> ТЕКСТ ДЛЯ АНАЛИЗА
--------------------

Ощущение раскованной свободы может и подвести. Парадоксально, что на тяжелом и длинном переезде из Кёнигсберга в Берлин невольным попутчиком по дилижансу, которому Герцен неосмотрительно доверился в разговорах о паспортах, строгости российской полиции и прочем, обсуждаемом в России вполголоса, оказался агент прусской полиции. «Первый человек, с которым я либеральничал в Европе, — иронизировал впоследствии автор „Былого и дум“, — был шпион, зато он не был последний».
Размышления в пути и дорожные жалобы путников доведены до московских друзей с впечатляющей массой подробностей в первом, частном письме, отосланном Герценом 20–21 февраля 1847 года из берлинской Римской гостиницы («Stadt Rome»), что на центральной Unter den Linden. (Не забудем, что женская и детская часть кочующего общества, претерпевшая немалые сложности, с трудом и самоотвержением преодолевала обременительные препятствия дальнего путешествия.) «Представьте досаду наших дам, — отчитывался Герцен в письме, несколько придя в себя после треволнений пути, — когда в 15 минут надобно было напиться кофею, накормить детей, выгрузить пожитки и уложить их, долее 15 минут оставаться нельзя — почтальон трубит, кондуктор сердится, почтовый экспедитор ругается, зачем кондуктор ждет, а тот все трубит, и так скверно, что поневоле торопишься, а тут подушки летят в грязь, саки бросаются из кареты в карету так, как у нас льдом погреба набивают, да часто еще Коля кричит, Саша вертится между лошадями, Луиза Ив[ановна] в полнейшей десперации, не может найти своих вещей, в это время кондуктор, в утешение, бросает нас всех по местам, уверяя, что на той станции всё найдется, — а там ночь, та же сцена, но с освещением фонарями».
Берлин поразил масштабностью, высотой «огромных домов, часто серьезной и чистой архитектуры», а главное, чувством, «что это одно из больших соустий всемирного кровообращения». Без внимания путешественников не остались ни театры, ни музеи, ни кафе, притягивающие литераторов возможностью шумно подискутировать. Важным было посещение Берлинского университета, увы, пережившего свою былую славу. Но в памяти причастных к великой философии всё еще продолжали являться тени колоссальных фигур — Гегеля и Фихте. Герцена пробрало: ведь они, его герои ходили по тем же коридорам.

--------------------

> ИЗВЛЕЧЁННЫЕ ДАННЫЕ
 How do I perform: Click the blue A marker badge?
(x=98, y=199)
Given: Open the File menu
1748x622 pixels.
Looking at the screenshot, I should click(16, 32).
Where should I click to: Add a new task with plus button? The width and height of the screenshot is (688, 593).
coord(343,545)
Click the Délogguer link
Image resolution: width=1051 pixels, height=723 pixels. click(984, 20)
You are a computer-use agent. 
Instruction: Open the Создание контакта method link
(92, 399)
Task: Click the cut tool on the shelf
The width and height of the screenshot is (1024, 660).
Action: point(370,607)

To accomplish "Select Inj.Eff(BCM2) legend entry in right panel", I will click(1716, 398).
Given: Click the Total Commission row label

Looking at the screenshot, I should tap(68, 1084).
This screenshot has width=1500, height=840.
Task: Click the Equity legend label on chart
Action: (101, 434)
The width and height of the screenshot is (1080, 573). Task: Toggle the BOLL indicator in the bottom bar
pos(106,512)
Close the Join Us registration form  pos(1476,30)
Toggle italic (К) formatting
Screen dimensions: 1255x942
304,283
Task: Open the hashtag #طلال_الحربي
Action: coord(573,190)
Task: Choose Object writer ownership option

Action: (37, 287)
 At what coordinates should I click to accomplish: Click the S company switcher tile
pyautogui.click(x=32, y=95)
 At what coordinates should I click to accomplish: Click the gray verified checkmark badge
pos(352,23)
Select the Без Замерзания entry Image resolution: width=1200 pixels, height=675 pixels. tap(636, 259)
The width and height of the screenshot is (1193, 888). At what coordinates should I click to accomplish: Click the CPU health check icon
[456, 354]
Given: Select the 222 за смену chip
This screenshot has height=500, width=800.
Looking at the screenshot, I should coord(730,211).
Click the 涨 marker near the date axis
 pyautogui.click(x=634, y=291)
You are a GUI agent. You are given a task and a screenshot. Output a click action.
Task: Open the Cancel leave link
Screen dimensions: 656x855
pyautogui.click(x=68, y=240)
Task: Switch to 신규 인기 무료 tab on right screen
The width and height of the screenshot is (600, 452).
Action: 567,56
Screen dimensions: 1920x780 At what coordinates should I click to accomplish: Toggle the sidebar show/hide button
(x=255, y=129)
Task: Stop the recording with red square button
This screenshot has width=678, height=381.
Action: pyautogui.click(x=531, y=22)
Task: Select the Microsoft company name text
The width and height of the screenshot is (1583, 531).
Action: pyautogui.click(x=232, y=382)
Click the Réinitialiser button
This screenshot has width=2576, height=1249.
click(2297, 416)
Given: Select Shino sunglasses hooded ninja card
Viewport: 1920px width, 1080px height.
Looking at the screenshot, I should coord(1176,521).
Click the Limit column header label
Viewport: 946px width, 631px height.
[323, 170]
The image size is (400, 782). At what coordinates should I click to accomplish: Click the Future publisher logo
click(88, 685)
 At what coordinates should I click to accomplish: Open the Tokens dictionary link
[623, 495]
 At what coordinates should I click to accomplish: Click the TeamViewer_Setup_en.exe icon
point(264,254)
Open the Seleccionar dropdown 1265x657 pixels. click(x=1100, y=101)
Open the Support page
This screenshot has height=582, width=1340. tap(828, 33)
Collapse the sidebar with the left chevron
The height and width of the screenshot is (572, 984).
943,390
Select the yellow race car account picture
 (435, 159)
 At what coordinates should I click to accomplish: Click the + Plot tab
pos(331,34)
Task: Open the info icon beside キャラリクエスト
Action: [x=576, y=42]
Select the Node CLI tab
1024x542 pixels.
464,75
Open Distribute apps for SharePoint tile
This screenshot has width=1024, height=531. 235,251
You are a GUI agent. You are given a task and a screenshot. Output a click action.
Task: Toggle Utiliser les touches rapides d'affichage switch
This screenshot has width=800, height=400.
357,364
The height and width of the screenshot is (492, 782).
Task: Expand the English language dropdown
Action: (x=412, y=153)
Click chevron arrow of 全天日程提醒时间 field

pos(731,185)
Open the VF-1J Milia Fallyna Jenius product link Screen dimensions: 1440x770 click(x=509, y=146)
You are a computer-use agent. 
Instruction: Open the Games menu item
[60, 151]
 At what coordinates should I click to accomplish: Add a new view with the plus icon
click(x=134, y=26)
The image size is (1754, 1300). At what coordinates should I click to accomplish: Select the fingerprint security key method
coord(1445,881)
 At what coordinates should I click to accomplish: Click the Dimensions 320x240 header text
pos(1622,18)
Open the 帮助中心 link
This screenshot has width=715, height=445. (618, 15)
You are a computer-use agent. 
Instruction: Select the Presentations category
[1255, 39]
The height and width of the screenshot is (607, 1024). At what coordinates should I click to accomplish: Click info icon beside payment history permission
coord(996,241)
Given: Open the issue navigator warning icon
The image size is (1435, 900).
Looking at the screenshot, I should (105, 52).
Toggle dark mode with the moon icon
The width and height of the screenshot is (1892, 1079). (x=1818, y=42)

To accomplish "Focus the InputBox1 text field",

--------------------

> ЧТО НУЖНО СДЕЛАТЬ
A. Выпишите из текста о поездке Герцена всех людей, названных по имени в цитате из письма, которая начинается словами «Представьте досаду наших дам».
B. Из какой берлинской гостиницы, согласно тексту о поездке Герцена, было отправлено его первое частное письмо московским друзьям?

> ОТВЕТЫ ПО НОМЕРАМ
A. Коля, Саша, Луиза Ивановна

B. Из Римской гостиницы («Stadt Rome») на Unter den Linden.